### ASSIGNMENT
Among the lines below, tally those holding the string "Soul" and give the total only.

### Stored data
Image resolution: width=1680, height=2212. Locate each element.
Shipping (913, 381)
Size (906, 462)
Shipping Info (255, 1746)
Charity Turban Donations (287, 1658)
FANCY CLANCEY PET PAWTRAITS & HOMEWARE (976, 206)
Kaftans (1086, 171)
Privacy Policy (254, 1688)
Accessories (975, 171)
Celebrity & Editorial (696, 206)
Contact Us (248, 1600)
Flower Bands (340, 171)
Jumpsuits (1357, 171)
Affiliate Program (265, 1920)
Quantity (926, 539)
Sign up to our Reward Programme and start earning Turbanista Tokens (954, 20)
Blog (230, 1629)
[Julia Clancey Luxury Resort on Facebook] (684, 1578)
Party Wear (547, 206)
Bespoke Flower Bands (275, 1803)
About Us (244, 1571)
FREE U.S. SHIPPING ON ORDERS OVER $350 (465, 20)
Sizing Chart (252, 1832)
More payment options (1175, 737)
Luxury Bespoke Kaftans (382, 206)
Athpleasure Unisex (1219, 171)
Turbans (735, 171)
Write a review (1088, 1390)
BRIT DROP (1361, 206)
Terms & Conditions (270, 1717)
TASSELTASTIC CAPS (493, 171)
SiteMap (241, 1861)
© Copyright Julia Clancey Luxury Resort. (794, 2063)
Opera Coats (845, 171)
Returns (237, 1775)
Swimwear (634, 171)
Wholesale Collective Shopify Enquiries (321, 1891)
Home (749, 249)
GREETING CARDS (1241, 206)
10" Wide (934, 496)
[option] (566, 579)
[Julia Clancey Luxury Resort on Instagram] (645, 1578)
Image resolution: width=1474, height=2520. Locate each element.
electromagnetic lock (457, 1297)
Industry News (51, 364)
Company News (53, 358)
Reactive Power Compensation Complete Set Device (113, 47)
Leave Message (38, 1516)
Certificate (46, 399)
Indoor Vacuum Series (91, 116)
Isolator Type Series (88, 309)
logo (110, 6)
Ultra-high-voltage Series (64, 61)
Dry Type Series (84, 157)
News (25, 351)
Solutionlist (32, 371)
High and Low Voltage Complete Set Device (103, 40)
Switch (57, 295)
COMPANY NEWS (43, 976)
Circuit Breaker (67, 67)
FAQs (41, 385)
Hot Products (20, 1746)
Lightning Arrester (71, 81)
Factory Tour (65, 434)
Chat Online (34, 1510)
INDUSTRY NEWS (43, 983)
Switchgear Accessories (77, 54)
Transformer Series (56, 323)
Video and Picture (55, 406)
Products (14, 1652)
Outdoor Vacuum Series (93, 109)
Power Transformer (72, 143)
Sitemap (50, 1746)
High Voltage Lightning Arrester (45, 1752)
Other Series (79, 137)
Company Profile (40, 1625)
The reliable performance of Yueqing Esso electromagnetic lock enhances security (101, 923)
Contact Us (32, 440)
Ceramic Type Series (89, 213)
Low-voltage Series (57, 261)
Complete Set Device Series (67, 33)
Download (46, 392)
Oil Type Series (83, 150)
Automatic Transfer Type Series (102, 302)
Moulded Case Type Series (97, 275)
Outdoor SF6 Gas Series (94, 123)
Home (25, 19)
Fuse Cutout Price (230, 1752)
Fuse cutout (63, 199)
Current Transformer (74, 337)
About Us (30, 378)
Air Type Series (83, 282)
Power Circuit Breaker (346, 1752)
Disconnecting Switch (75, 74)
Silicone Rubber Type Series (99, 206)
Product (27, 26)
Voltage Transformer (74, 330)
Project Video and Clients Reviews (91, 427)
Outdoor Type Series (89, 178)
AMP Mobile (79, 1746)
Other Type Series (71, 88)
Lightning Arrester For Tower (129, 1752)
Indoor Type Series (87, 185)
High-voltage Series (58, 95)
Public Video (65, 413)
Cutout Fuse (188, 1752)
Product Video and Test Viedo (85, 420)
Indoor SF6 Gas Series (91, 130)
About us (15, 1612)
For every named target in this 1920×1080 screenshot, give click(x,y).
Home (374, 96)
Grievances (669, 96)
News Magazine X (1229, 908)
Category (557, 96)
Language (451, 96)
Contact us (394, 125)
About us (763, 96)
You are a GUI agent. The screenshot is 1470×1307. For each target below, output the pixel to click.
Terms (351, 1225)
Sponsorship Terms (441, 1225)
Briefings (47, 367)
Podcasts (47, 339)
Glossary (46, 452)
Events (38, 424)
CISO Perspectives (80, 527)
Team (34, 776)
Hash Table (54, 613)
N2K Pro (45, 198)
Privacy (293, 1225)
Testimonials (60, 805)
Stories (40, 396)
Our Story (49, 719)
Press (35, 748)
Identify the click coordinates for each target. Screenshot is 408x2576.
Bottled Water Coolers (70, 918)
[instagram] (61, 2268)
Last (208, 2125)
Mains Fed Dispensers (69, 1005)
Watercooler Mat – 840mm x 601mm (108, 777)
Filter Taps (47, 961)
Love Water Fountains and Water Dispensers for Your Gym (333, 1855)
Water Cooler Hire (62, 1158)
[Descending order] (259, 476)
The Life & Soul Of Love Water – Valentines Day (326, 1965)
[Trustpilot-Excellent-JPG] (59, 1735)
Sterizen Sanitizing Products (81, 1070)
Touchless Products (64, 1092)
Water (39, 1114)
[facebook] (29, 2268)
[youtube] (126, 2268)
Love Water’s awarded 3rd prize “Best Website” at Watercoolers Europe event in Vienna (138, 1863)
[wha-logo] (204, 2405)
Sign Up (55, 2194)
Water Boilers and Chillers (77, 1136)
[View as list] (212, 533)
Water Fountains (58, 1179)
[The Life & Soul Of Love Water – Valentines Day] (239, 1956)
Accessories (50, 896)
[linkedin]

### ANSWER BOX
2